Experimental Neurology | 1988
Janet L. Stringer; Eric W. Lothman
During and after intense neuronal activity the concentration of extracellular potassium ([K+]o) increases while the concentration of calcium ([Ca2+]o) decreases. The present study examined the effect of increased [K+]o alone, and with a parallel decrease in [Ca2+]o, on overall excitability, long-term potentiation (LTP), and the appearance of epileptiform discharges. [K+]o and [Ca2+]o were varied over the range in which they fluctuate in vivo. Hippocampal slices were first equilibrated in a control artificial CSF containing 3.1 mM K+ and 1.5 mM Ca2+ and then reequilibrated in an identical solution except that the K+ was increased to 3.55, 4, 5, 6, or 8 mM with and without a decrease in Ca2+ to 1.0 mM. Raising [K+]o caused a leftward shift of input-output curves. Lowering [Ca2+]o to 1.0 mM had no effect on the ability of [K+]o to shift the input-output curve to the left. LTP was not changed by increasing [K+]o. Lowering [Ca2+]o to 1.0 mM blocked LTP and increasing the [K+]o did not overcome this blockade.

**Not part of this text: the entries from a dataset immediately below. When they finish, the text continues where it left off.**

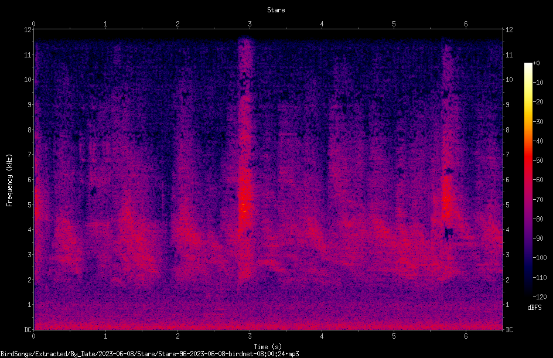553x358 pixels.
Task: Click the 8 kHz tick on the right axis
Action: coord(507,130)
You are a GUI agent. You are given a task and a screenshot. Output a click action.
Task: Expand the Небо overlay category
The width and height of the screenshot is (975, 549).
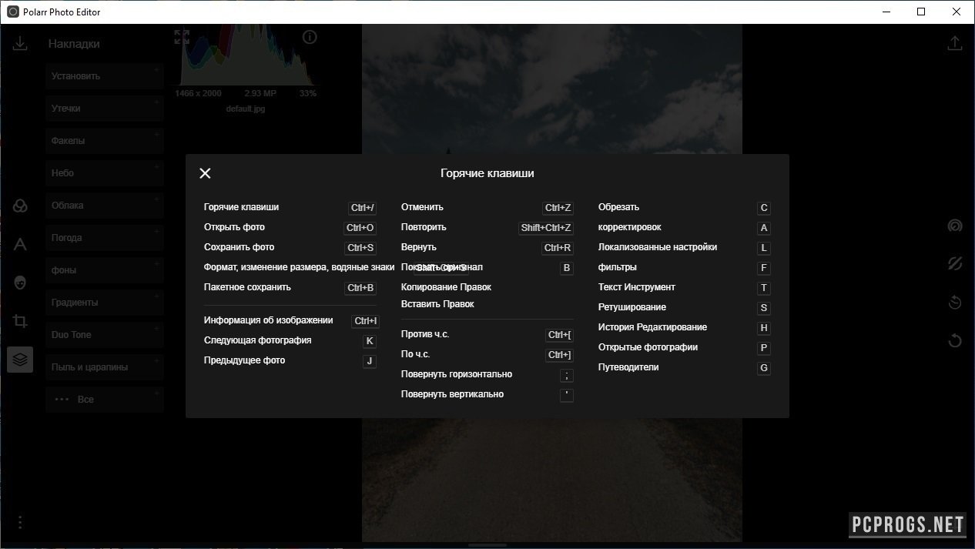coord(104,173)
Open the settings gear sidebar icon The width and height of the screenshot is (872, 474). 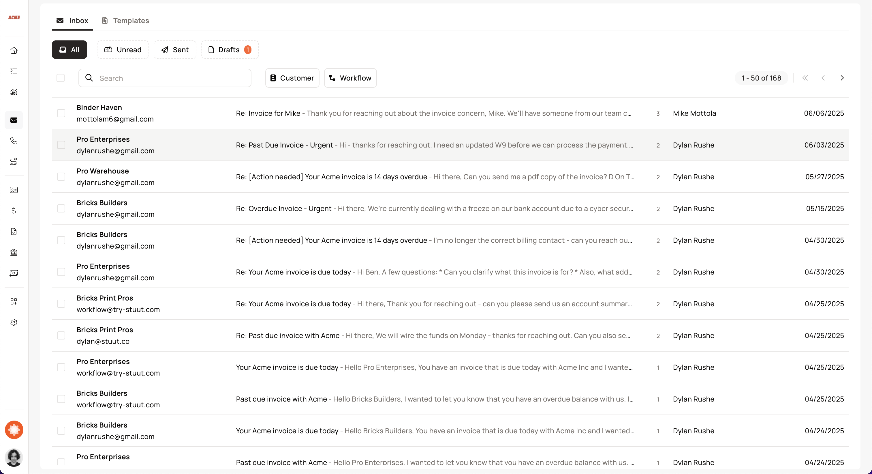(x=14, y=322)
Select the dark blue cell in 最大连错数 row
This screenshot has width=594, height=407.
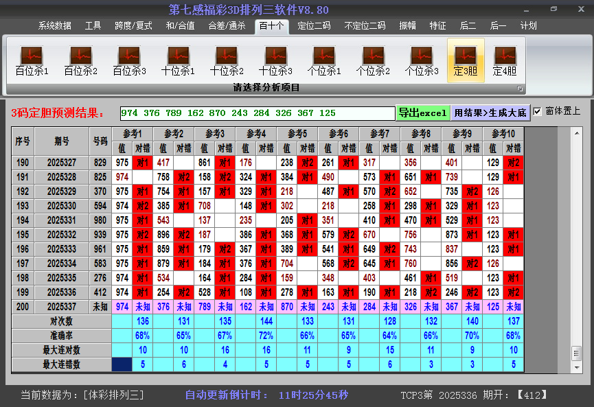[122, 364]
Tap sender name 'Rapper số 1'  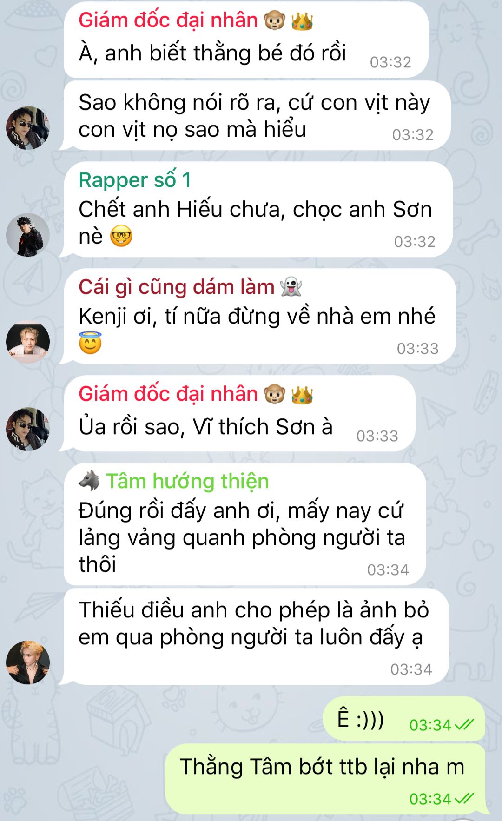(135, 180)
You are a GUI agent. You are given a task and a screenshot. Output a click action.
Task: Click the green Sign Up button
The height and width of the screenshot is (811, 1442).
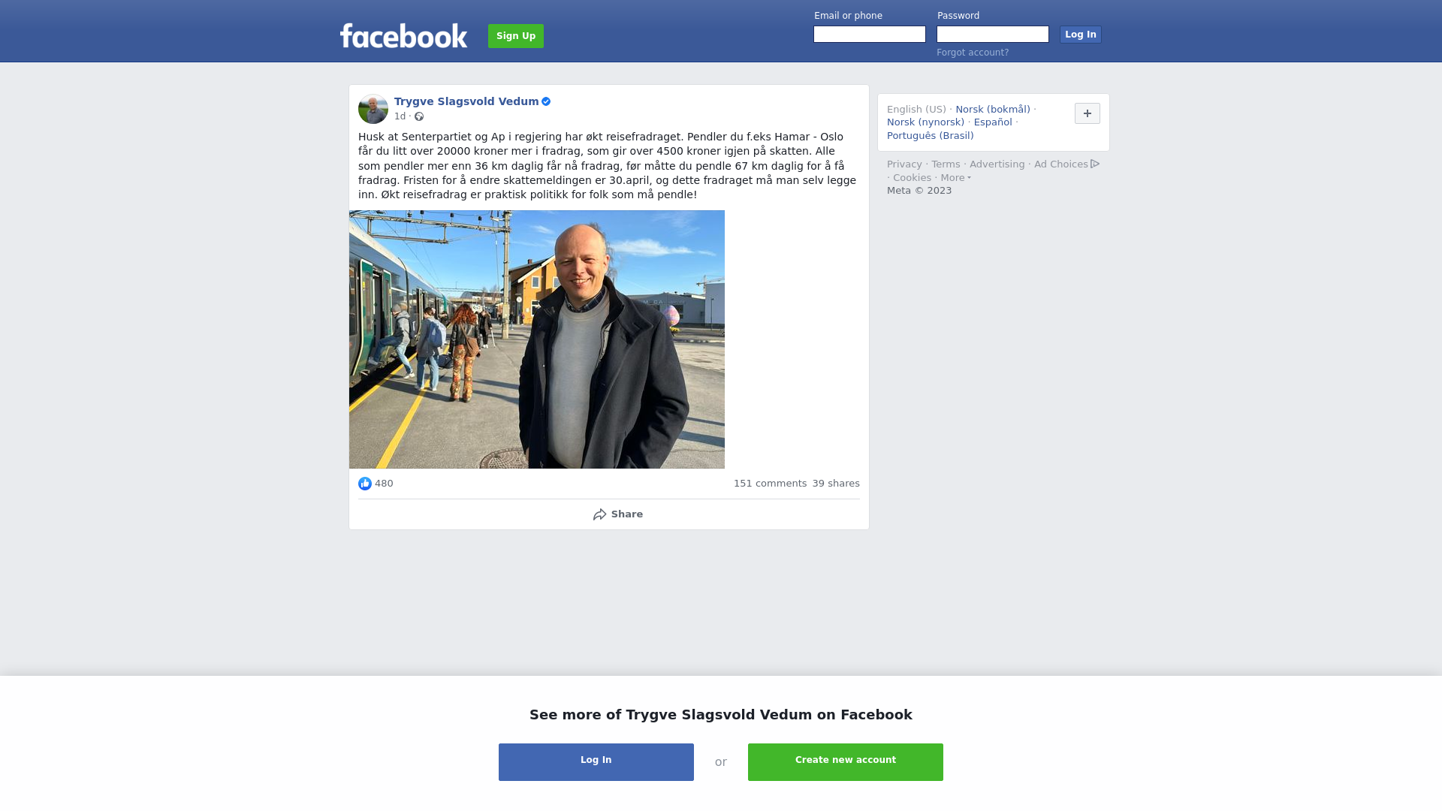pyautogui.click(x=516, y=36)
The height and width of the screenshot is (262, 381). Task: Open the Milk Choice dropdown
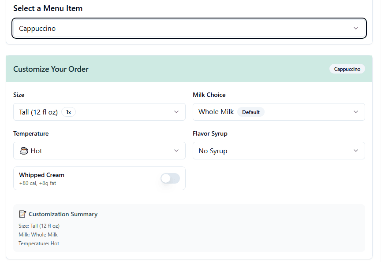[279, 112]
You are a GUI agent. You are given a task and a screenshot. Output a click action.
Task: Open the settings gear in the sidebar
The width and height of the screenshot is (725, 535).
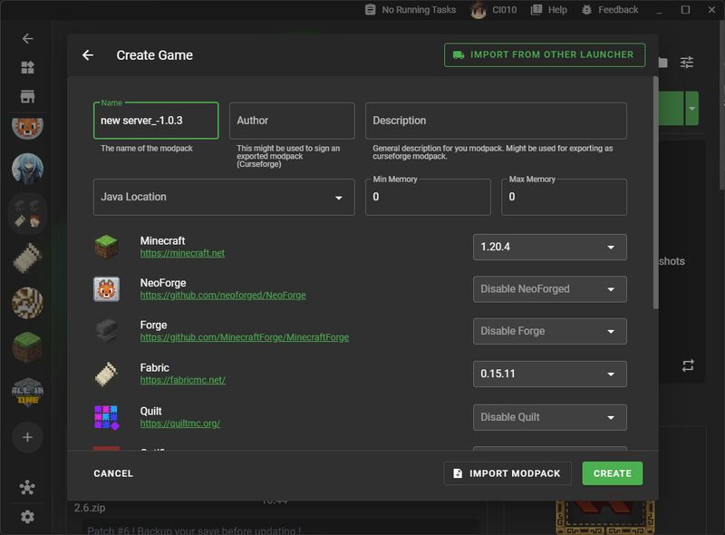click(x=27, y=516)
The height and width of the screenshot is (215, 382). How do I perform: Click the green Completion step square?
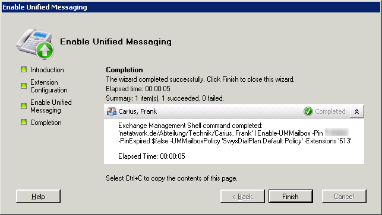pyautogui.click(x=24, y=122)
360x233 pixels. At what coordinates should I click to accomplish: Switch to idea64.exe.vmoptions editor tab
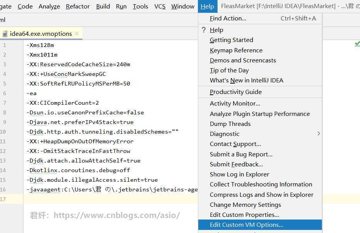click(41, 34)
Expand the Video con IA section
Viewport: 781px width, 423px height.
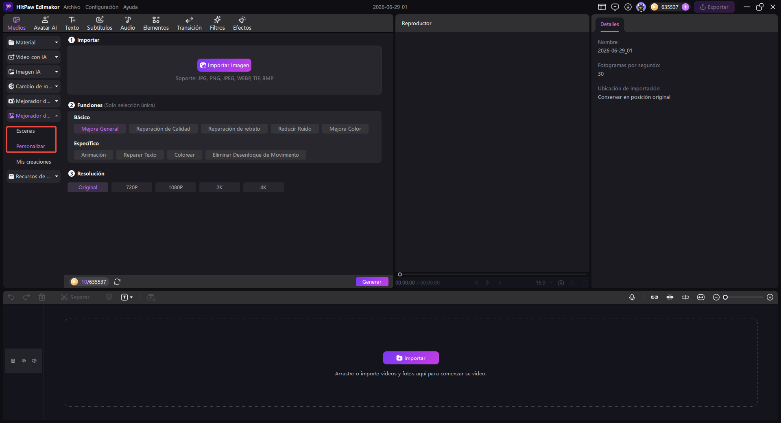click(x=33, y=57)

When [K+]o alone was altered, the [K+]oS at which epileptiform bursts occurred 50% of the time were 5.6 and 7.6 mM for stimulus-locked and spontaneous bursting, respectively. The combination of decreased [Ca2+]o and increased [K+]o made slices considerably more prone to epileptiform activity. In 1.0 mM [Ca2+]o, the [K+]o at which 50% of the slices showed stimulus-locked bursting was decreased to 3.6 mM while that for spontaneous discharges was 5.4 mM. The sensitivity of hippocampal slices to [K+]o and [Ca2+]o, and the synergistic actions of alterations of these ions, indicates that even small changes in the aggregate extracellular ionic milieu may be important in epileptogenesis.